▶ [Task requirements]
(1) In the ocular surface excerpt, where does the limbus lie?
(2) Using the ocular surface excerpt, explain in one to three sentences why patients with total LSCD are poor candidates for conventional corneal transplantation.
(3) Continue the ocular surface excerpt from its last line.

▶ [Page excerpt]
DAPI staining of the Palisades of Vogt in the limbus of human ocular surfaces.

Figure 2.

Human primary corneal epithelial stem cells showing a) high GFP expression in normal cells and b) low GFP expression in partially deceased or suffering cells.


2. LSCM as a mean to study the human ocular surface

2.1. The human ocular surface and limbal stem cell deficiency

The human ocular surface is made up of cornea, conjunctiva and limbus (Figure 3). The cornea is the anterior part of the eye which helps to transmit the light through the lens to the retina. Any alterations to the cornea may lead to poor visual outcome. The limbus is the intermediate layer between cornea and conjunctiva (Figure 4). It is a reservoir of limbal epithelial stem cells, which are essential for the renewal of the epithelium and the integrity of the corneal stroma. Pathologies/injuries affecting the limbus lead to LSCD, which can be caused either by inherited pathologies or, more commonly, are the result of acquired factors, such as chemical/thermal injuries, ultraviolet and ionizing radiations, contact lens keratopathy, limbal surgery and conditions like Stevens-Johnson syndrome. When LSCD occurs, the neighbouring conjunctival epithelium, which is normally prevented from encroaching on the corneal surface by LSCs, migrates over the stroma [1]. This process is known as conjunctivalization and usually is accompanied by neovascularization and abnormal fibrovascular tissue covering the corneal surface (pannus). This eventually leads to chronic inflammation, corneal opacity and vision impairment (Figure 5). Conventional corneal transplantation is not feasible as, in order to succeed, it requires the gradual replacement of the donor’s corneal epithelium with the recipient’s. LSCD, instead, allows/stimulates conjunctival cell ingrowth with accompanying neovascularization and inflammation, resulting in cornea graft failure. Patients with total LSCD are therefore poor candidates for corneal transplantation.

Figure 3.

Anatomy of the human ocular surface

Figure 4.

The corneal stem cell niche in the limbus

Figure 5.

Corneal opacification due to conjunctivalization and vascularization, as seen in LSCD patients.

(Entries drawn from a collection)
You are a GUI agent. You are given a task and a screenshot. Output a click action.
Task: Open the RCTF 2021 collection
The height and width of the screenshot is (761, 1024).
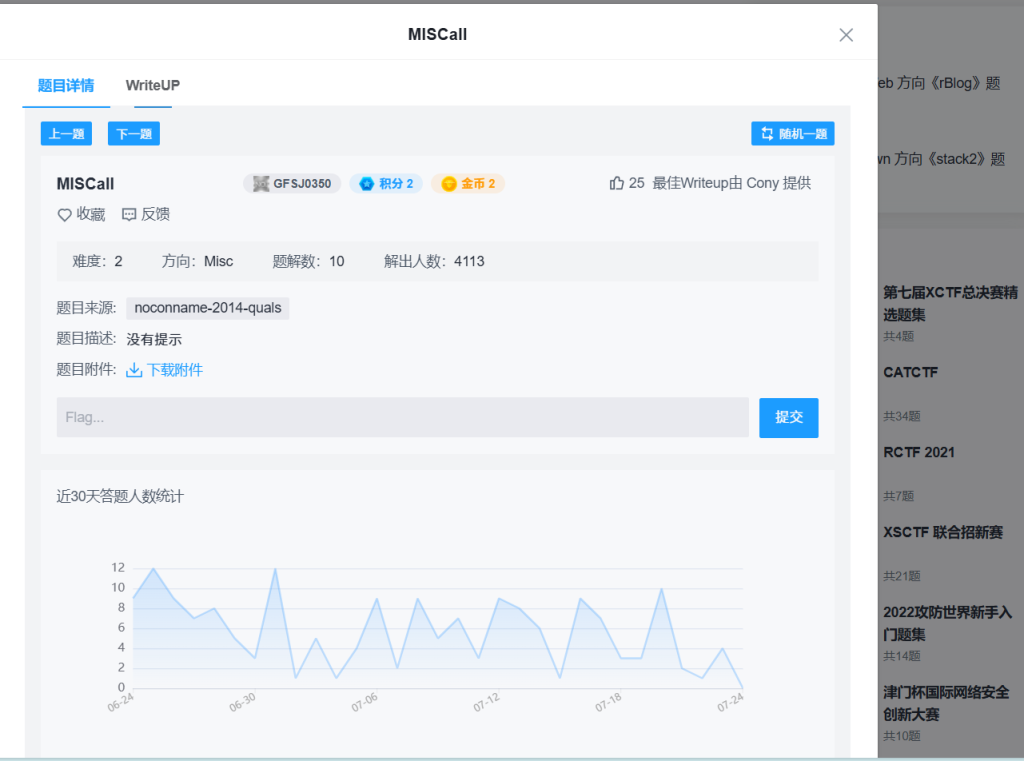pos(918,452)
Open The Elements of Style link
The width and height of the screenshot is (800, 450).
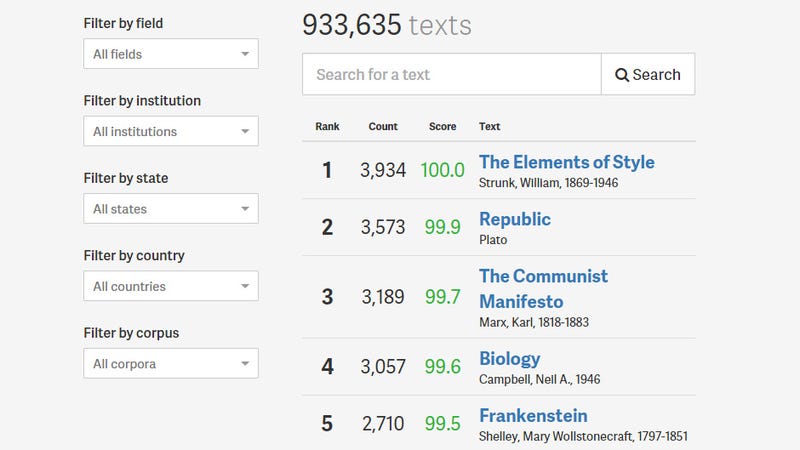[566, 162]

▶ [Answers for the tasks]
(1) The limbus is the intermediate layer between the cornea and the conjunctiva.

(2) Conventional corneal transplantation succeeds only if the donor's corneal epithelium is gradually replaced by the recipient's. LSCD instead allows conjunctival cells to grow in, along with neovascularization and inflammation. This leads to cornea graft failure.

(3)
2.2. Limbal Stem Cells (LSCs) and clonal analysis

The corneal epithelium provides an ideal model to distinguish between three major types of cells such as, a) corneal keratinocyte stem cells (KSC) which governs the renewal of corneal squamous epithelium, b) transient amplifying cells (TA) which migrate from the limbus to form the corneal epithelium and c) post-mitotic (PM) or differentiated cells which terminally differentiate after a limited number of cell divisions [2-4], as shown in figure 6. The determination of the LSCs is an important criterion to anticipate the positive/negative consequences of ocular surface reconstruction during cell therapy-based treatments carried out to treat LSCD. Evaluation of the number of LSCs does require assays that allow to determine their number or percentage. Clonal analysis is used to investigate the properties of individual cells and is essential to understand the self-renewal potency of each cell. Clonal analysis of limbal epithelial cells has shown different types of cells such as:

  1. Holoclones (Figure 7 a, d): Putative stem cells with a diameter of 6-10 µm. These cells have a high proliferating capability with ≤5% aborted colonies and ≥100 cell doublings;

  2. Meroclones (Figure 7 b, e): Young transient amplifying cells with intermediate proliferating capacity having a diameter of 10-18 µm. These cells usually have 5-95% aborted colonies;

  3. Paraclones (Figure 7 c, f): Terminally differentiated cells with 15-20 cell doublings and very low proliferative capability. These cells are 18-36 µm long in diameter.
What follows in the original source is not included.